Okay, so that happened. Despite my fervent wishes from last week, this week’s episode did not see Liz acquiring some cool new superpowers. In fact, it’s the opposite of that, as the episode begins with Liz on the verge of death.
If you’re wondering how Shivani is faring after two doses, then rest assured. She’s just fine! She’s better than fine, as she’s now solving problems using equations of which she had no previous knowledge. Salome, how can she be Bradley Cooper in Limitless after choking down alien go-go juice TWICE while Liz is basically short-circuiting after one breath?
Well, that’s easy. You see, Liz inhaled the majority of that last dose, so…science. Anyway, Kyle is still in Mexico/can help only by phone probably because Michael Trevino directed this episode. As such, the assembled team–everyone but Kyle and the sinkhole gang–is kind of flailing at the medical stuff. But when life gives you alien lemons, you make alien lemonade.
In the context of the show, that means that it’s mindscaping time. Max and Isobel hop into Liz’s brain, which is essentially a set from an old Western. As with the medical stuff, they are wholly unprepared for this. To put it another way, Isobel gets shot immediately–and thus ejected from the mindscape–while Max is kidnapped by the bad guys.
Meanwhile, Liz is the sheriff, which makes sense. She’s the sheriff of her own mind. Her father and Rosa serve as her deputies, while Maria gets to sing “Angel from Montgomery.” Uh, great. At least she’s got it better than Kyle, who is Liz’s horse in this world. And I’m not being metaphorical–I mean an actual clip-cloppy horse.
Since none of this is real, just mind stuff, I’m not going to give you a breathless play-by-play of everything that happens. In addition, if you’ve ever seen a Western or even a parody of one, then you know the basic beats. To that end, Liz and her crew are the good guys, who have to deal with baddies. Clyde is the first representation of a bad guy, which is kind of weird since he and Liz really haven’t had that much interaction.
Then again, I suppose it’s like when you’re dreaming and you incorporate sounds, like your alarm clock, into your dream. Liz’s mind needed to cast a bad guy and that’s the first image upon which it landed. But of course, that’s not the real bad guy. Clyde is just a front. The real baddie is another Liz because we’re our own worst enemies or whatever.
With help from Allie, who may actually be real in this mindscape, Liz has to solve the mystery of her brain if she’s to save Max. Well, really, she’s got to save herself. If she doesn’t survive, then Max will stay trapped in her mind, which means that he will also die. And time is running out, as even in her mindscape, Liz realizes that she’s overdosing.
Back in the real world, the only solution they’ve come up with so far, besides this mindscape, is Naloxone. That’s for opioid overdoses, though. I’m pretty sure that counteracting alien enhancement serum is an off…off-label use. That is to say, of course, that it doesn’t work. Luckily, Heath just happens to be in the area.
I didn’t really like this, to be honest. No offense to Heath, but I find it frustrating to check in with him when Alex is in a sinkhole. They do this whole side plot about how he and Rosa have gotten close, but again, how can I put this nicely? Who cares? Okay, maybe not nicely. But all of this has happened off-screen, which means the show didn’t value it enough to show us before now, so why should I?

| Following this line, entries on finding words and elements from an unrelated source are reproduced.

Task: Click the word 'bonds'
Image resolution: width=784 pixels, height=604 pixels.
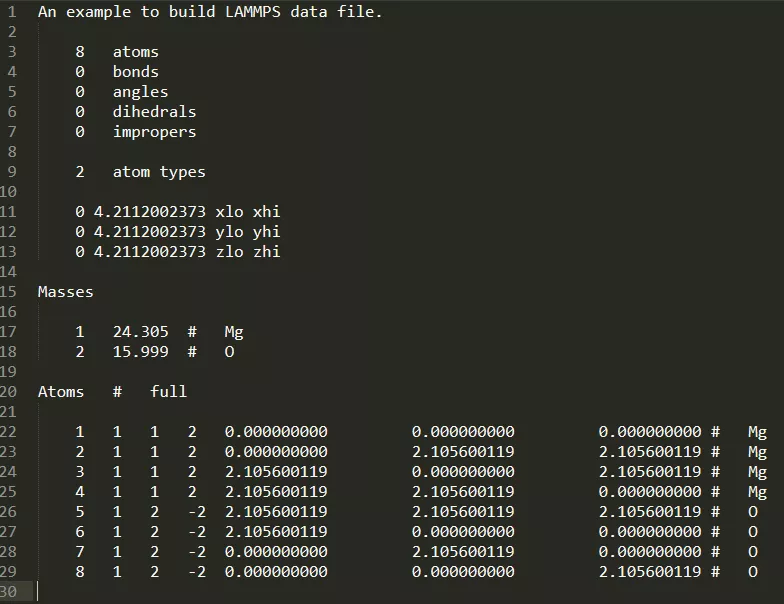Action: click(x=135, y=72)
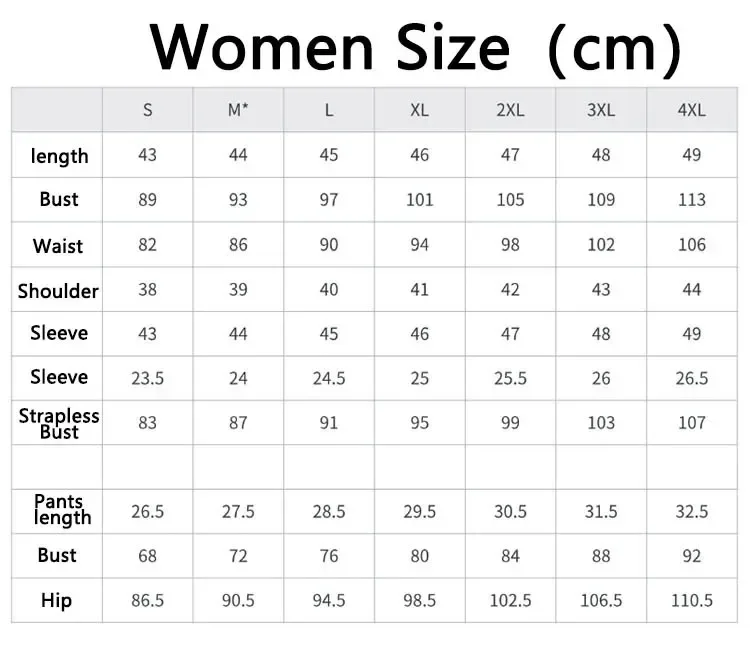Click the 32.5 pants length cell
The height and width of the screenshot is (655, 750).
(x=691, y=512)
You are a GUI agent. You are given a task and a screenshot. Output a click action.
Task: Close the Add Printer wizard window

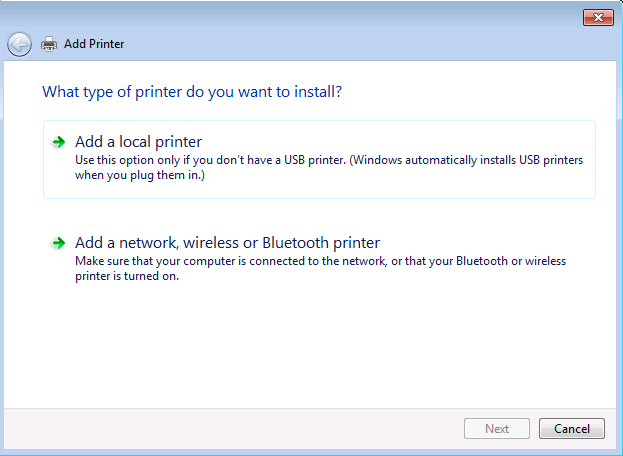[x=598, y=17]
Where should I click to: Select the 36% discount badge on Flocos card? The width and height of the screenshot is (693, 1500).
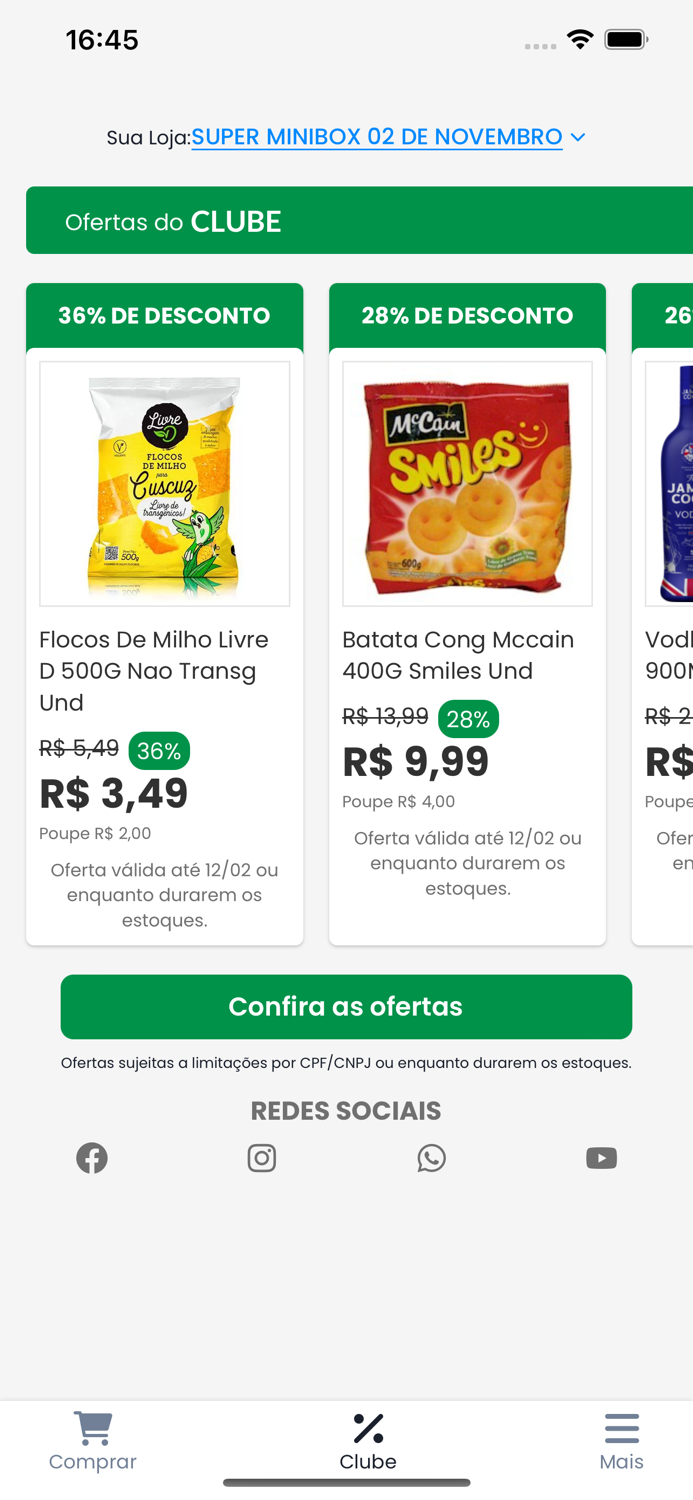(x=159, y=750)
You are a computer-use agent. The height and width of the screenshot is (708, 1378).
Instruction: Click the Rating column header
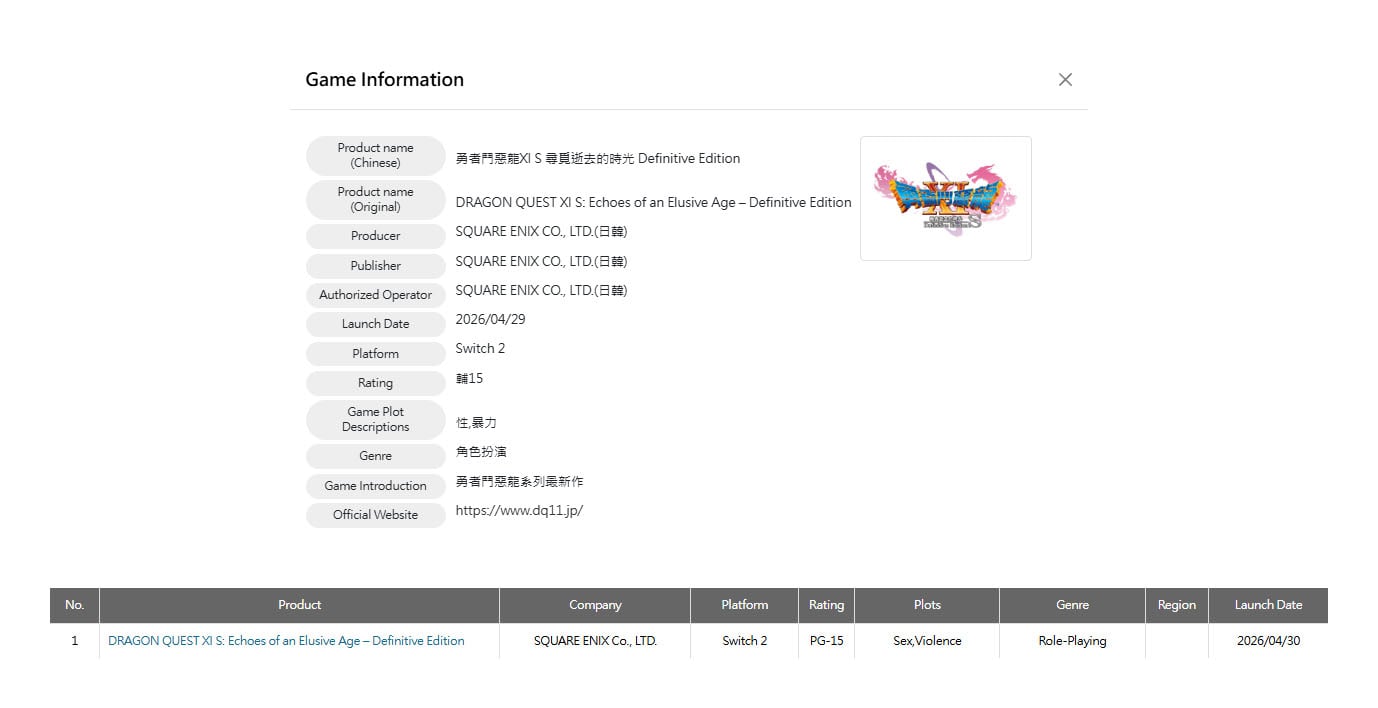point(826,605)
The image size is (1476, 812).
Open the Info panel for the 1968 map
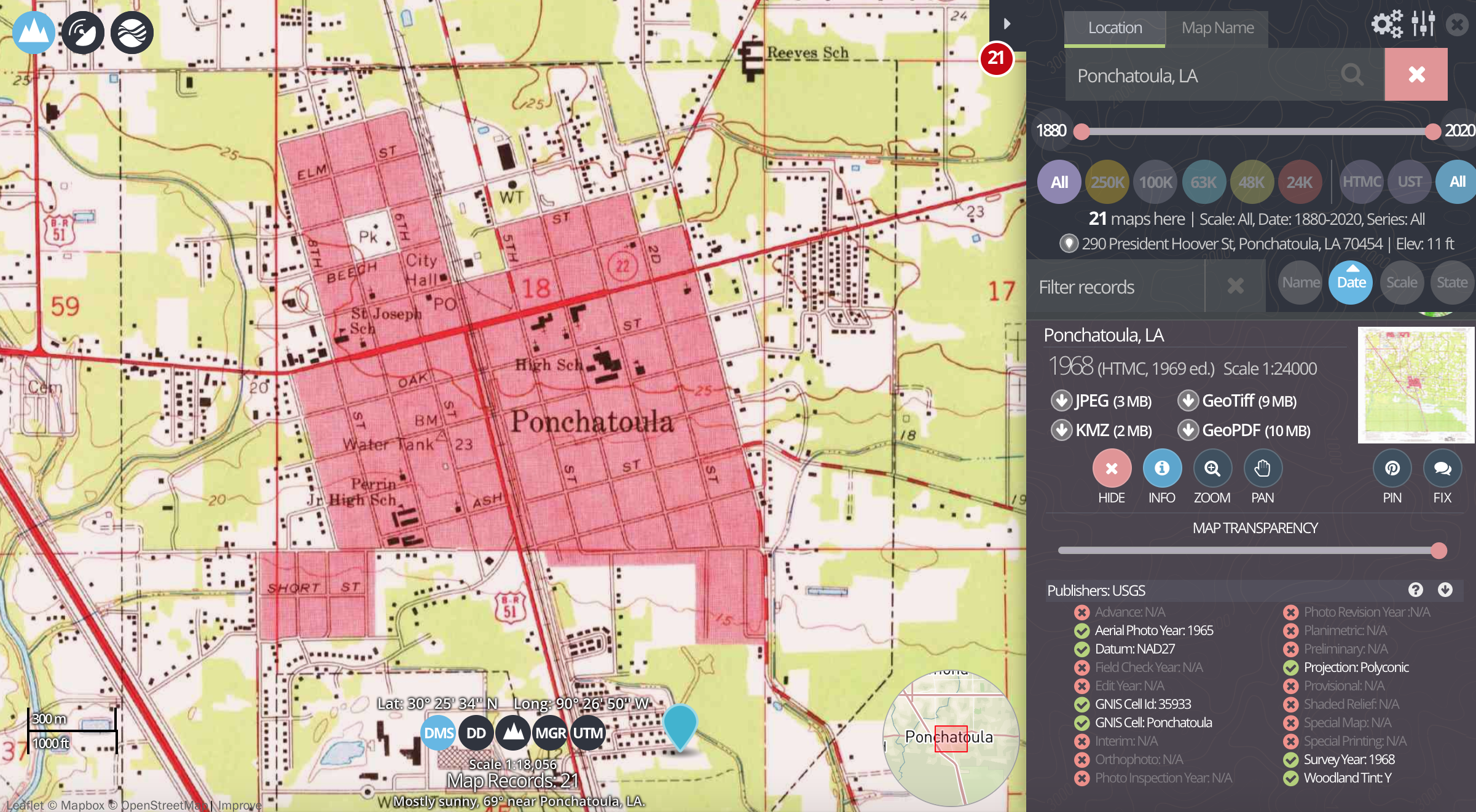pyautogui.click(x=1162, y=469)
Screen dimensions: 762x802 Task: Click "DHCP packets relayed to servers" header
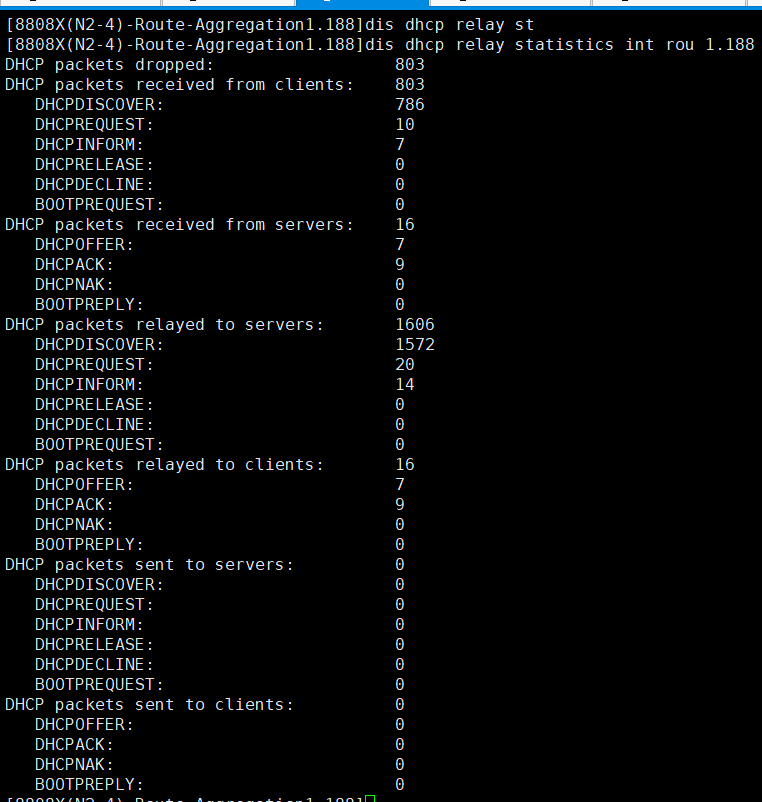click(x=165, y=324)
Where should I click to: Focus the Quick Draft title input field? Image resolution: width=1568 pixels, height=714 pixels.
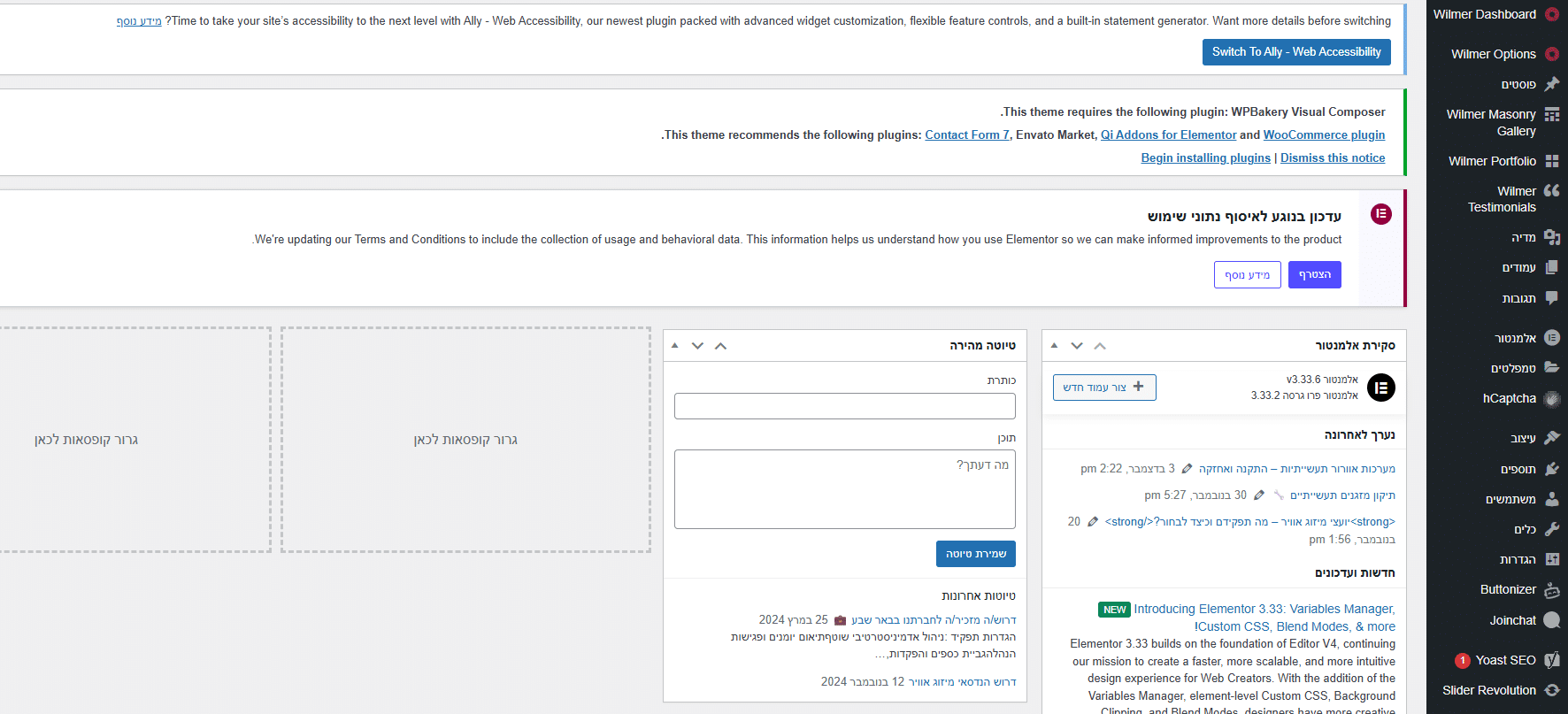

Anyway, the true purpose of all that, it seems, is to have Rosa talk Michael off the ledge. (This time I am being metaphorical.) He wants to go out there and dive straight into the sinkhole, which would probably be disastrous. To talk him out of it, Rosa brings up another time he did something reckless. You know, that time he framed her for her own death. I kind of get this line of thinking, but it also feels cheap. Let’s go back to the mindscape before I get too riled up.
Also, Max and Isobel and Liz and everyone gets to wallow in their worst feelings without scolding, so. Okay, okay. I’ll stop. Except that the mindscape is a perfect example. That’s because it turns out that Bad Liz apparently represents Regular Liz’s deepest secret feelings, like how being with Max will hold her back. (It’s telling that in her mindscape Max is a successful author.) She’s also still afraid of what she said before, that another shoe is going to drop.
Heath’s cure seems to work, as both Max and Liz wake up. Liz had been in the middle of a confrontation with Bad Liz when she vaulted back into the real world. But as she’s home with Max later that night, we see how it actually played out. Liz had surrendered to Bad Liz in her mindscape, giving her control as sheriff. So what does that mean for Real Liz?
7/10 – The Wild West mindscape was fun and I liked the character work. However, I would also like some character development. Liz cycling through her relationship worries again is not only repetitive but also feels like the show is manufacturing drama for drama’s sake.